EXERCISE OBJECTIVE:
Return, word for word, only the lines of the data below that lie between the line with "Open the Help" and the line with "Task: Switch to the Links tab", those two lines included.
-*-*-
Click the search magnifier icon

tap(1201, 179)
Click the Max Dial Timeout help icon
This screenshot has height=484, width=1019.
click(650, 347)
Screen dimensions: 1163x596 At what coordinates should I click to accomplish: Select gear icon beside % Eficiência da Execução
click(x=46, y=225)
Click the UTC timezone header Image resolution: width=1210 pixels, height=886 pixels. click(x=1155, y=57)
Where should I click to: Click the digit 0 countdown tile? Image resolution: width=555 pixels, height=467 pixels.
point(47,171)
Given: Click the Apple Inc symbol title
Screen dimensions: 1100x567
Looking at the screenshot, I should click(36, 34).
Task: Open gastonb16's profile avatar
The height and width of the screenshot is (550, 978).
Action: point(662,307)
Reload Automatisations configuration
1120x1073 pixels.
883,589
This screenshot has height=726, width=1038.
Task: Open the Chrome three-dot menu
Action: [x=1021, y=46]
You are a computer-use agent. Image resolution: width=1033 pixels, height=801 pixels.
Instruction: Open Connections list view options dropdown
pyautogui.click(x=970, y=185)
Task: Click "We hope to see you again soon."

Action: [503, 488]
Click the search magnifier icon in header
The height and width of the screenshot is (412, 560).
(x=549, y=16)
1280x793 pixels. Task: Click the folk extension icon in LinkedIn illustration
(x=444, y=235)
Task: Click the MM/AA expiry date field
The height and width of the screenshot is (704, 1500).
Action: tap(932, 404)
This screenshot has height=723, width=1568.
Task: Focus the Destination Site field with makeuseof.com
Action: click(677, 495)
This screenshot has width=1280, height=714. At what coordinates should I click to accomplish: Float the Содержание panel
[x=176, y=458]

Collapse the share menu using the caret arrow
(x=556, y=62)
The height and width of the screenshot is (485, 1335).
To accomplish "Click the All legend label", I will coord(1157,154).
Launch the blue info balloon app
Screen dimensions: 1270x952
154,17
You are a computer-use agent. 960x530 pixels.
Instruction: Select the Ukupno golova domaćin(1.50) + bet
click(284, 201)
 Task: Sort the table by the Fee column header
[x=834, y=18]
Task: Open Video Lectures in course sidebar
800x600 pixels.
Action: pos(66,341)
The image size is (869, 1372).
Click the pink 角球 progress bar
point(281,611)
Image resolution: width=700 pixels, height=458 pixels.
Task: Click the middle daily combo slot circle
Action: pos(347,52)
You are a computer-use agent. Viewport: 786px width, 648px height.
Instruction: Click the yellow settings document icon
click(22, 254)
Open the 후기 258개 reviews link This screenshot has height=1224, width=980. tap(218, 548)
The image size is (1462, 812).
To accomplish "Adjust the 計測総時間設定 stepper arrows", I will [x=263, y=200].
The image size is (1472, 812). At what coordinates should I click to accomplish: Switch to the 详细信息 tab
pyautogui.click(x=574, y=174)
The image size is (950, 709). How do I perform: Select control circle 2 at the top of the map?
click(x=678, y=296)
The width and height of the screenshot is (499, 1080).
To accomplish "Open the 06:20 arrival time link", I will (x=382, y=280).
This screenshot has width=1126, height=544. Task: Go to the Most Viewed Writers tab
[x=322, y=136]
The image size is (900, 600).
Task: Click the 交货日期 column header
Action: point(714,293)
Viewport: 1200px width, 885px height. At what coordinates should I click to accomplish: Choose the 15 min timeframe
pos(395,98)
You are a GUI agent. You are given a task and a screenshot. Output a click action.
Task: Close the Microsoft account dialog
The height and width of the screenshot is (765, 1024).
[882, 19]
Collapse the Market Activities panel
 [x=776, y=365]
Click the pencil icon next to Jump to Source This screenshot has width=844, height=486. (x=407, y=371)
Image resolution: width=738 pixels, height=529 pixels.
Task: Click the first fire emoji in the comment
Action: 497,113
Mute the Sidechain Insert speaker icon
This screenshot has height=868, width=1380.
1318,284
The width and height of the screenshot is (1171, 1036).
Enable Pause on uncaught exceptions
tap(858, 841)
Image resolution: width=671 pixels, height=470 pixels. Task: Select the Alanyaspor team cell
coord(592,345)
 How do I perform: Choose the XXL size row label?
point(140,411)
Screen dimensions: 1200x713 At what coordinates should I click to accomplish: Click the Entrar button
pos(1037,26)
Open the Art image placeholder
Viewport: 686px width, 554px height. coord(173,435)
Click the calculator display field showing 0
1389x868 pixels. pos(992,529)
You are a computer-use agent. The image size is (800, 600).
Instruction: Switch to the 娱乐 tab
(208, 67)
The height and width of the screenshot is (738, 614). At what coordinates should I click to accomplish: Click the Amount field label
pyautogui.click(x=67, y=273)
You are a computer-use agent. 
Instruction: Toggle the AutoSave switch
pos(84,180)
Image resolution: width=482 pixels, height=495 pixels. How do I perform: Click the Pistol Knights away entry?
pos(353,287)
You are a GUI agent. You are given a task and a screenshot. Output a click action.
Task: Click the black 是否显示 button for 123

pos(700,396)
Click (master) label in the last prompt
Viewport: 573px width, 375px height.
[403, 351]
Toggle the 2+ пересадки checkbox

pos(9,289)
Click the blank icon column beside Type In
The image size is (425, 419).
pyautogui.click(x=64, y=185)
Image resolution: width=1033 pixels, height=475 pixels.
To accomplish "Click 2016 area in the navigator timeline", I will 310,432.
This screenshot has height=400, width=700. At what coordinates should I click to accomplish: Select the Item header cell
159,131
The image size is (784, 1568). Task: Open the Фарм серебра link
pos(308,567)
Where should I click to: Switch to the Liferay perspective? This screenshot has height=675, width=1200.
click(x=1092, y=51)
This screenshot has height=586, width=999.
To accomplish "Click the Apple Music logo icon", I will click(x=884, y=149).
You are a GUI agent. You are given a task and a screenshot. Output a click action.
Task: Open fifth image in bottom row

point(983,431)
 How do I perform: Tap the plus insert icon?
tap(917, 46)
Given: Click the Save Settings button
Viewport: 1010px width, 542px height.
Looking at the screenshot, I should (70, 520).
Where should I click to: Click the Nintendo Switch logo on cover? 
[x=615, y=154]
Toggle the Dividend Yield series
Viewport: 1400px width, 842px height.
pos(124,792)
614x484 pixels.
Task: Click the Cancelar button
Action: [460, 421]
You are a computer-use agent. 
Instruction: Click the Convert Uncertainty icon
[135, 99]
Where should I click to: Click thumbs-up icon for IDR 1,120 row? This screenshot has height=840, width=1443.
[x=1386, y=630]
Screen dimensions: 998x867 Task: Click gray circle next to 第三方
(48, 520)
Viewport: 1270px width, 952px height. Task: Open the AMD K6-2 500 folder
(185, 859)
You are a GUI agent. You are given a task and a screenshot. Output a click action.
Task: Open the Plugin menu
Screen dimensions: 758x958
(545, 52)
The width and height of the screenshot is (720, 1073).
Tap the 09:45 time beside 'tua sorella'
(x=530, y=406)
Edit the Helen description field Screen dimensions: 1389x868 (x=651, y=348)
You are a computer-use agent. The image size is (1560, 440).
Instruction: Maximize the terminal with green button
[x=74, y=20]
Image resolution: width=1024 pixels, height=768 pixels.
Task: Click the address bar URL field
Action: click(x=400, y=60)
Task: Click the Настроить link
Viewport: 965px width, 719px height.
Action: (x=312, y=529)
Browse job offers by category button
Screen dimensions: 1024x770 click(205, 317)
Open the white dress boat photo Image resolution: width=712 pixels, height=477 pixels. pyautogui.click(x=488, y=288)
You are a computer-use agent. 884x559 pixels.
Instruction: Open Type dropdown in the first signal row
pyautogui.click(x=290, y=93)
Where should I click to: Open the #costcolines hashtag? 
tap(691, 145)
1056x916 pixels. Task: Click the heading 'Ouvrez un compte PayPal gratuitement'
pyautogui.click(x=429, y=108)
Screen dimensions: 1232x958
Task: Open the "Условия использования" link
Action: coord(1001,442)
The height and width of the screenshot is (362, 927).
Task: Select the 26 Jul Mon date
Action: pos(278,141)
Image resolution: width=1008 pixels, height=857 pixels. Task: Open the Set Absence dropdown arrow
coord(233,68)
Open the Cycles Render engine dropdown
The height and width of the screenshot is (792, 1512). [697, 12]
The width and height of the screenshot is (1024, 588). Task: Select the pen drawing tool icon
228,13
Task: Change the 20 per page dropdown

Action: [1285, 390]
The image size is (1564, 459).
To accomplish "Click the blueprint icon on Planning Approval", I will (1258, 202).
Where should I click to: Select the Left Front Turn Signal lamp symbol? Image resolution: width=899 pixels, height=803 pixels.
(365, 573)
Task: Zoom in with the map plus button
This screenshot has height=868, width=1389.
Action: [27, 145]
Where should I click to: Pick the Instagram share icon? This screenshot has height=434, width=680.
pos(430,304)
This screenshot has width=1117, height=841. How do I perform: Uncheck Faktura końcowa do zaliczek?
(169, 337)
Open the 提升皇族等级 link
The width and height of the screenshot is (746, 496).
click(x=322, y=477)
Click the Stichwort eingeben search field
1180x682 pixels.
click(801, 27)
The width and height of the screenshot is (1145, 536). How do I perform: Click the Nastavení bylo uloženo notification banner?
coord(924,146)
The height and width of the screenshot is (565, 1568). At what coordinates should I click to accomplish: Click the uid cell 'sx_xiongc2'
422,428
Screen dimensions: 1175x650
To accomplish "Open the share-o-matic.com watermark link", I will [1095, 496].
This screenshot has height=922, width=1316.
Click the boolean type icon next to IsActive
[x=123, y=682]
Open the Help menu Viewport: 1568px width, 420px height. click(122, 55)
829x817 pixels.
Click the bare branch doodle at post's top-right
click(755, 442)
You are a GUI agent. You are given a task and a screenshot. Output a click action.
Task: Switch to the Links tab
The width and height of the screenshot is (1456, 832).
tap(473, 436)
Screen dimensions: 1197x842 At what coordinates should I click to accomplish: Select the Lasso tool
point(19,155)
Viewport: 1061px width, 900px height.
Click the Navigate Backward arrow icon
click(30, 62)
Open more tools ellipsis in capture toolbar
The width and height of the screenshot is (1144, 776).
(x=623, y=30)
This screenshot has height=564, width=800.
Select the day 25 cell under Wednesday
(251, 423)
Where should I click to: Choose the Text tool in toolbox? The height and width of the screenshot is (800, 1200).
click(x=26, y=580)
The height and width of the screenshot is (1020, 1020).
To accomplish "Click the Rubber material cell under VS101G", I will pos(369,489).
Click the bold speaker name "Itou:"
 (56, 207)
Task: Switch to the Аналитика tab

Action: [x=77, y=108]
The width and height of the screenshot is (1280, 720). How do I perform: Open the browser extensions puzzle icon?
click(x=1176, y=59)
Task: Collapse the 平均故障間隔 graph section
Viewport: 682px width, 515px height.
-*-*-
EXPECTED ANSWER:
Open the Help menu Viewport: 1568px width, 420px height. click(122, 55)
829x817 pixels.
Click the bare branch doodle at post's top-right
click(755, 442)
You are a GUI agent. You are given a task and a screenshot. Output a click action.
Task: Switch to the Links tab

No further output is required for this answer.